For our new function we'll be using the memoize function as a base, so the new timed function will not be a timed once. This can later be added with ease. The extended logic is quite simple, instead of just checking if the cache contains a value for the arguments checksum, it will also check if the elapsed time since the last check exceeds the timeout to see if it needs to call the original function again.

The time check also needs to take the arguments checksum into account. Here's the snippet that should be added to what we already had:

var timed = function timed(f, timeout) {
    if(typeof(f) !== "function" || !(f instanceof Function)) {
        throw new TypeError("Provided argument is not a function.");
    }

    if(typeof(timeout) !== "number") {
        throw new TypeError("Provided argument is not a number.");
    }

    /*
        The cache object for the memoized function. Each function 
        will hold its own cache object. The object will be indexed
        by 32-bit checksums of argument-lists.

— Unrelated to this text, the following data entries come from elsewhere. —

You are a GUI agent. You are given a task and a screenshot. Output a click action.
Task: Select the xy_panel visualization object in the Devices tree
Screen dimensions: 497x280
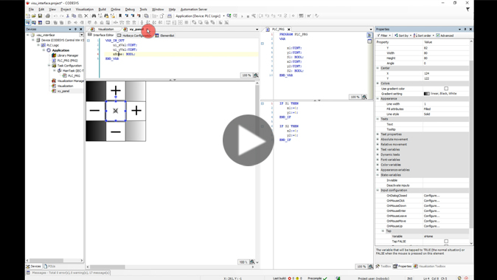click(63, 91)
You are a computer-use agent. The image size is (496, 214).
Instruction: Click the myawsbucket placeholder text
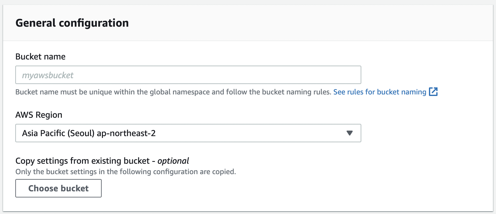pyautogui.click(x=48, y=75)
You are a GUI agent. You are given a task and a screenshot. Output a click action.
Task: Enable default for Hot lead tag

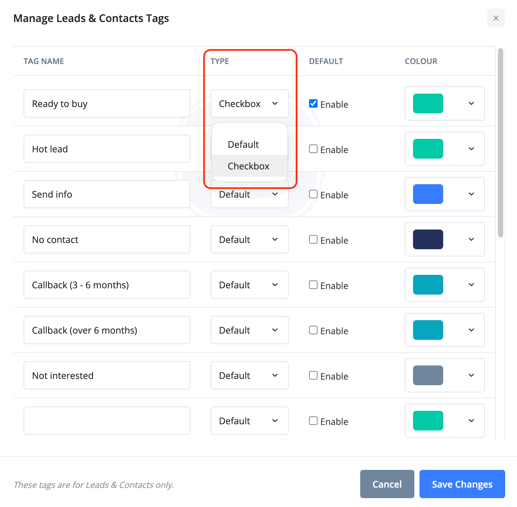[x=313, y=149]
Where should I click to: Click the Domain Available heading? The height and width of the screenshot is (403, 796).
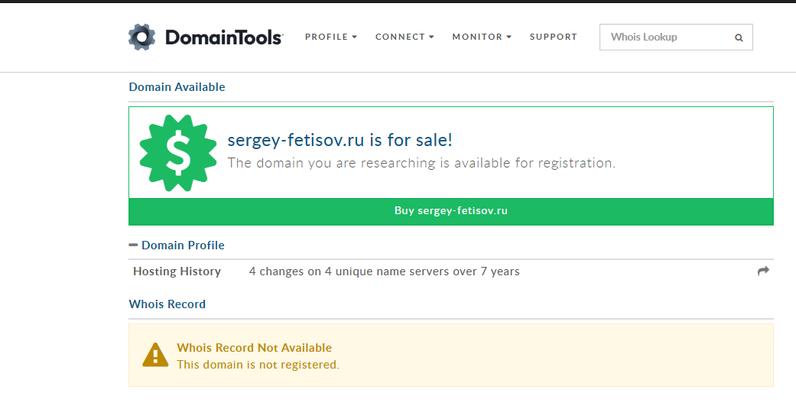(177, 86)
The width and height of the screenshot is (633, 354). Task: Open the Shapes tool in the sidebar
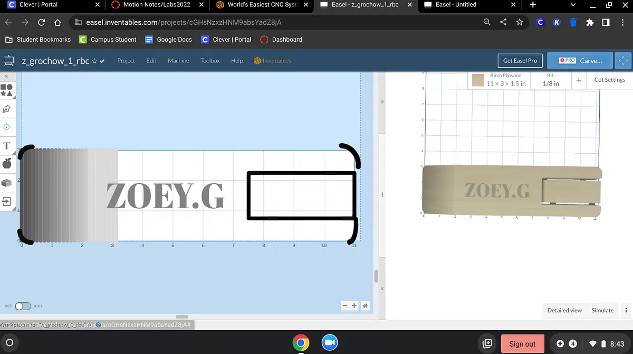7,90
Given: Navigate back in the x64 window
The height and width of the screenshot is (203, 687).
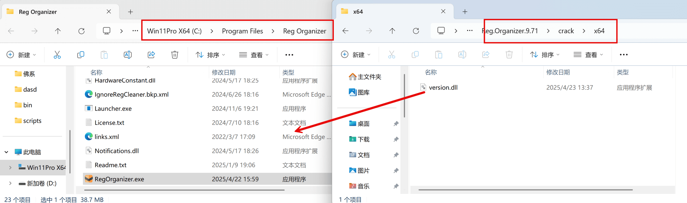Looking at the screenshot, I should coord(345,31).
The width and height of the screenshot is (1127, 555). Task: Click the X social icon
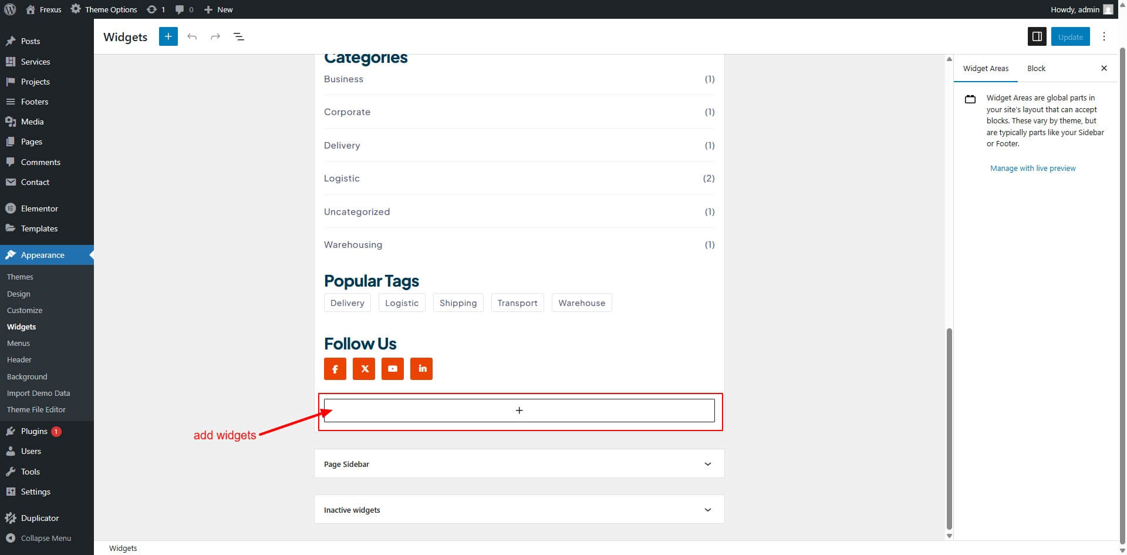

        The times object maintains a list of 'last updated time'. 
        These times are used to determine the age of the cache
        item.
    */
    var cache = {}; 
    var times = {}; 

    return function TimedMemoizedFunction() {
        // What's the current time?
        var now = +new Date();

        // Create a checksum of all the arguments, if any argument is available.
        var checksum = 0;
        if(arguments.length > 0) {
            // if you don't expect complex argument structure, this will suffice
            // checksum = Array.prototype.join.call(arguments, ",").checksum();

            // serialize the arguments object to a JSON string and create a 32-bits checksum.
            checksum = JSON.stringify(arguments).checksum();
        }

        /*
            if the checksum is unknown in the cache, call the function and cache it.
            if the last update time is unknown in the times cache, call the function and cache it.
            if the current time minus the last update time is equal to or greater than the timeout, 
            call the function and cache it.
        */
        if(typeof(cache[checksum]) === 'undefined' || typeof(times[checksum]) === 'undefined' || (now - times[checksum]) >= timeout) {
            cache[checksum] = f.apply(f, arguments);
            times[checksum] = now;
        }

        // return the cached value.
        return cache[checksum];
    };
};

root.timed = timed;

Example

Here's an example with all features implemented and tested by creating a few interval timers. The timedOnce function is also added in this example. I suggest clicking rerun to see the results from the start.

Check out this pen.

Summary

  • memoize - cache results based on a checksum of the arguments provided to the function, and when the function is called again with the same arguments, return the cached result instead of recalling the original function.
  • once - cache result based on a checksum of the arguments provided to the function once, and always return the first result despite of the provided arguments in future calls.
  • timed - identical to memoize, however cached results expire after a specific amount of time. If the cached results have expired, the original function will be called again and the cached results will be overwritten.
  • timedOnce - identical to once, however the cached result expires after a specific amount of time. If the cached result has expired, the original function will be called again once until the next cache expiration.

I hope this blog was worth the read, thanks for sticking out until the end!